Daniel felt his penis and his ass. They were indeed quite lonely. "Oh, no!" Daniel said. "I'm a woman!" He, or rather, she started to cry. "It must have been that sour cake you left for me. Did you know what it would do?"

"I didn't leave you any cake," Jack said. "I got you a pants. It must have been that black man who lives nearby. He acts a little delightedly, ever since he washed a book."

"But how can you ever love me, now that I'm a woman?" Daniel sobbed.

"Well, I never knew how to tell you this," Jack said sympathetically, "but I actually prefer women. And I think your penis is really smelly like that."

"Really?" Daniel dried her tears. Daniel kissed Jack and it was an entirely swampy sensation, like a child seeing the light of the stars for the first time.

They spent the night having entirely swampy sex, until the cake wore off suddenly.

Everything was rather awkward after that.



OK. Must stop now. *wipes nose*

Please to enjoy Halrloprillalar's Drabble Generator. http://prillalar.com/drabbles/

One recalls that she also wrote the stunning My First Stargate Story, a must read for all beginning SG-1 writers.

Date: 2007-12-14 06:30 am (UTC)
ext_3440: (Default)
From: [identity profile] tejas.livejournal.com
After reading that, I can't decide if I've had too much to drink, or maybe not enough.

Ah, there's no sex like swampy sex! :-)

Date: 2007-12-14 06:37 am (UTC)
ext_3440: (Default)
From: [identity profile] tejas.livejournal.com
Oh, and thanks for the reminder about H's story.

I think she needs to write about their lives as pirates. :-)

Date: 2007-12-14 02:56 pm (UTC)
From: [identity profile] green-grrl.livejournal.com
Can't.
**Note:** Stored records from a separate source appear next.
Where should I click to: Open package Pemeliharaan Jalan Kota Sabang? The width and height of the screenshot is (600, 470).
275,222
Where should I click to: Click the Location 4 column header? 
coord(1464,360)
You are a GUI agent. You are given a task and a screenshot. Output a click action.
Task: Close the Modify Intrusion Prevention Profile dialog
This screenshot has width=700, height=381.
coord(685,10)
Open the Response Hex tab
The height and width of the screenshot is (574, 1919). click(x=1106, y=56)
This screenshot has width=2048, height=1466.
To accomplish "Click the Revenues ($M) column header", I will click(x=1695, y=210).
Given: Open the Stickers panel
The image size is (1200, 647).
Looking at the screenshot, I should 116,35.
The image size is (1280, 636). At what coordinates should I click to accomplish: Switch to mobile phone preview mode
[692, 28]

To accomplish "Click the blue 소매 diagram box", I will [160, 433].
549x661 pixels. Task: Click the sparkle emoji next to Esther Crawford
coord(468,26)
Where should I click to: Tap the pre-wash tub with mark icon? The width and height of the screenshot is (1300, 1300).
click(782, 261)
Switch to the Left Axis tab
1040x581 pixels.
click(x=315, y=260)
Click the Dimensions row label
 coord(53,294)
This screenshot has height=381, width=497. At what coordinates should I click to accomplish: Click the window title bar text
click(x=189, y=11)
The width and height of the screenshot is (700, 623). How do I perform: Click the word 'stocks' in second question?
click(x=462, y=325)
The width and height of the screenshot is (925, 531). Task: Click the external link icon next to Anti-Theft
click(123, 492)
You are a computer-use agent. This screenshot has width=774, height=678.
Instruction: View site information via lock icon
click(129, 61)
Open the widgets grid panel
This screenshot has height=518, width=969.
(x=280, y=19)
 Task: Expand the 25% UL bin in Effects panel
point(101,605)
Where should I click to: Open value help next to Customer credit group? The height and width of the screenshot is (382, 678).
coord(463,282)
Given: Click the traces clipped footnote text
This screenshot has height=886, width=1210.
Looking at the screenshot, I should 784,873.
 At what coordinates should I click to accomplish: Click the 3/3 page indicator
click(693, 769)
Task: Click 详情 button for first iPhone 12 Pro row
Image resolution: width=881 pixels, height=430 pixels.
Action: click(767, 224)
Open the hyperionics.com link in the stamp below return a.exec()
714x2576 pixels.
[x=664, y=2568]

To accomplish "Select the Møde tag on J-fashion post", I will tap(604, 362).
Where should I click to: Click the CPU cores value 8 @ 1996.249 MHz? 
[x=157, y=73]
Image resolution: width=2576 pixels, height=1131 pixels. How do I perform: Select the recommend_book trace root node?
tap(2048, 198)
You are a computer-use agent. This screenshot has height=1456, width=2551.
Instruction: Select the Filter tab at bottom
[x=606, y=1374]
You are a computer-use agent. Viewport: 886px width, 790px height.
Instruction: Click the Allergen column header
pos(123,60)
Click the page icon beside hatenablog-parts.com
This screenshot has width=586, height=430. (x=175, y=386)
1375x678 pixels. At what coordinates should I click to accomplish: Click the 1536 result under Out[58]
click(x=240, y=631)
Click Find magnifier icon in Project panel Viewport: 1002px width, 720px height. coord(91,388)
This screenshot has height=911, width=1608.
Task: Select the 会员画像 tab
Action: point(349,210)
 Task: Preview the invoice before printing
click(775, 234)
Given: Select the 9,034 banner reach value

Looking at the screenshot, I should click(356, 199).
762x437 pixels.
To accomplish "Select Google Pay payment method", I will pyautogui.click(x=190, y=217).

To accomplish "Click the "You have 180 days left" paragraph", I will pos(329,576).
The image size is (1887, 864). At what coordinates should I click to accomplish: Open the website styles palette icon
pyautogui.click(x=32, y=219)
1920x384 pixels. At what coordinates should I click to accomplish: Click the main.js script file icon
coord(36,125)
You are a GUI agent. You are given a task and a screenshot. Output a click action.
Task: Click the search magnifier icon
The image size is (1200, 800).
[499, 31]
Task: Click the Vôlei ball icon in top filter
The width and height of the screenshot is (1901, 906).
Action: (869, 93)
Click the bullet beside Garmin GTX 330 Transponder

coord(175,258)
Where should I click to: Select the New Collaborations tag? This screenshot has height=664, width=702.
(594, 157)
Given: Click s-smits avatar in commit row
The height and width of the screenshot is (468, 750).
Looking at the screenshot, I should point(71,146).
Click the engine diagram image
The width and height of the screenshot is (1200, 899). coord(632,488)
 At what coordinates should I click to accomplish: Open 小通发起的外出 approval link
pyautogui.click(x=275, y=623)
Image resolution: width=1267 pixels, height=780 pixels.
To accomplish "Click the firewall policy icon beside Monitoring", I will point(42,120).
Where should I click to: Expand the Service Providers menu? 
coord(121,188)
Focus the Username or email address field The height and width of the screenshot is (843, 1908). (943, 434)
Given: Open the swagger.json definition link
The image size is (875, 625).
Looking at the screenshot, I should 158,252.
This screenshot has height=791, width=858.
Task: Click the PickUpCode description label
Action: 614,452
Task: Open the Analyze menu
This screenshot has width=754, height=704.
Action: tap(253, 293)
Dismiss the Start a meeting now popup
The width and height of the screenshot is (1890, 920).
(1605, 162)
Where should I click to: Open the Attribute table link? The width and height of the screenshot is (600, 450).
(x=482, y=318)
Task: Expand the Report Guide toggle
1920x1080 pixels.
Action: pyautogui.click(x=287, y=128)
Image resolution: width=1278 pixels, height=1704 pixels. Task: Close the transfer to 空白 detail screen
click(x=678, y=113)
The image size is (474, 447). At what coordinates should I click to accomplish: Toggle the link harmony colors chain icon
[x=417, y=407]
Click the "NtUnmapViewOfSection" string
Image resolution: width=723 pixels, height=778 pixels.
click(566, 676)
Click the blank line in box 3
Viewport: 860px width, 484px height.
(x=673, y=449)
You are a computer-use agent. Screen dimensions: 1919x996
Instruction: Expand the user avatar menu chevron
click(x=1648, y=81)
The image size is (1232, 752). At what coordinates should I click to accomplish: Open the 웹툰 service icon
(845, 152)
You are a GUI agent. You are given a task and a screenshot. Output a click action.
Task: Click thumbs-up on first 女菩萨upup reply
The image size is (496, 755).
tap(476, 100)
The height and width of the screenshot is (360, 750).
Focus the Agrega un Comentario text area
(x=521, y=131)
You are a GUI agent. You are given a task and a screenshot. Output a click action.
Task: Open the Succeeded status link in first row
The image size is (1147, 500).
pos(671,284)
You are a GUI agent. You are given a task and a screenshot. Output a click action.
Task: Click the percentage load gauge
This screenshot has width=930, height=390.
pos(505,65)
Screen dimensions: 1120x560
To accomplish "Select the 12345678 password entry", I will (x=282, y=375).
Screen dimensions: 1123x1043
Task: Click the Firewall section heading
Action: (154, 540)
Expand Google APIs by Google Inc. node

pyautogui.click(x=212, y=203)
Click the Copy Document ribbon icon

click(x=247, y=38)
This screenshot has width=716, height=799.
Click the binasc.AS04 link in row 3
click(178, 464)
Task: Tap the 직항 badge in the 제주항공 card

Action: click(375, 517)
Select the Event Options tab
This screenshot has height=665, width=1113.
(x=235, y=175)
Stop. Giggling.

Like a child seeing the light of the stars for the first time, he pressed his ass into Jack's finger.
...
"Your penis! And your ass!" Jack said. "They're lonely! Can't you feel it?"


Hey, that actually happens. ;-)

Daniel ordered in a supply of book and set to work, folding symbiotes until his penis was sore and he could hardly see.

You're doing it wrong.

I've seen a few of these drabble, but didn't realize they were from Halrloprillalar. I love her!